Muhalefet 31 Mart seçimlerine giderken önemli bir hamle yaptı. Büyükşehir adaylarını yerelden gelen belediyecilik deneyimi olan siyasilerden yana kullandı. Ek olarak, ilçe belediye başkan adaylarını belirlerken bile meclis üyelerinden belirlemelerin olması dikkatlerden kaçmadı. Belki de bu genel strateji yerel seçimlerde muhalefet lehine olumlu sonuçlar getirdi.
İZMİR, İSTANBUL'DA
İzmirli siyasetçiler de bu süreçte İstanbul siyasetini yalnız bırakmadı. İzmir’den pek çok belediye başkanı seçim çalışmalarına katılmak üzere İstanbul’a akın etti. Saha çalışmaları, esnaf ziyaretleri, STK’larla toplantılar gibi pek çok seçim çalışması İstanbul örgütüyle koordineli olarak düzenlendi. Görünen o ki İzmir’in umudu da İstanbul oldu. Türkiye’de genel bir dönüşümün başlaması için İstanbul kilit rol üstleniyor. Üç büyükşehirin CHP bayrağıyla temsil edilmesi, büyükler arası yapılacak yerel işbirlikleri ve ortak projeler muhalefetin hareket kabiliyetini artıracaktır. İzmir’in İstanbul’a ağırlık vermesi vizyoner yaklaşımın da kanıtı. Öyle ki 2024 ve 2029 yerel seçimlerinin altyapısı hazırlanıyor. Kemal Kılıçdaroğlu, Genel Başkan olarak seçildiğinden bu yana belki de ilk kez bu seçimde gelecekçi bir bakış açısı somut örneklerle fark edildi. Tunç Soyer’in İzmir Büyükşehir Belediye Başkan adayı olarak gösterilmesi, Utku Gümrükçü’nün genç ve aktif siyasi kimliğiyle Çiğli’de olması ve Fatih Gürbüz’ün yine genç kimliğiyle, yerelden gelen güçlü profiliyle Foça’da ipi göğüslemesi Türkiye’deki büyük değişimin habercisi.
FARK YARATAN BAŞKAN
6 Mayıs’tan 23 Haziran’a giderken tüm eylemler göz önüne alındığında fark yaratan bir Belediye Başkanı, İzmir’de dikkatlerden kaçmıyor. Adı kulislerde geçmeye başladığında yoğun bir siyasi baskıyla karşı karşıya kalmasına rağmen duruşunu hiç bozmadı. Basında pek çok olumsuz haber okuduk hakkında, köşe yazarları yüklendi ve pek çok asılsız iftirayı çekinmeden yöneltti. Tüm negatif algıları görmezden gelerek kendi yolunda ilerledi. Bununla kalmadı, rakiplerine yönelik yapılan dedikoduları bile kullanmayı tercih etmedi.

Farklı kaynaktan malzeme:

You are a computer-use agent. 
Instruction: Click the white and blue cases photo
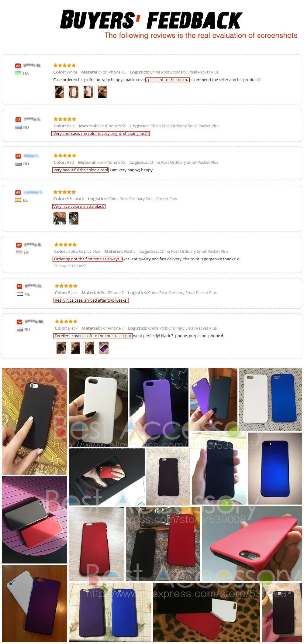point(271,399)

Temiz siyaset kültürünün oluşması için belki de örnek bir yol açmaya başladı. Kimden mi söz ediyorum? Toplumsal cinsiyet ilkelerini özümsemiş “erkek siyaseti” bertaraf etmek için adım adım ilerleyen, dev çınarın yeni “filizi”: Sengel Başkan. Sayın Sengel’in tutumu 1 Nisan’dan bu yana umut vaadediyor. Güvene dayalı, eşitlikçi ve adil yaklaşımı dikkat çekiyor. Başkan Sengel, sürekli sokaklarda, vatandaşla iç içe, her yeri didik didik ediyor. Yalnız da değil. Yanında bürokratları, ekibi var. Sengel’in seçildiği ilk üç ayda gösterdiği çalışma biçimi Selçuk’un beş yılda iyi yerlere gelebileceğinin habercisi. İlk adım tanıtım atağıyla yapıldı, turizmi hareketlendirip yeni turizm alanlarının geliştirileceği söyleniyor. İkinci adımda da tarımın güçlendirilmesi için destekler, politikalar geliştirileceği bekleniyor.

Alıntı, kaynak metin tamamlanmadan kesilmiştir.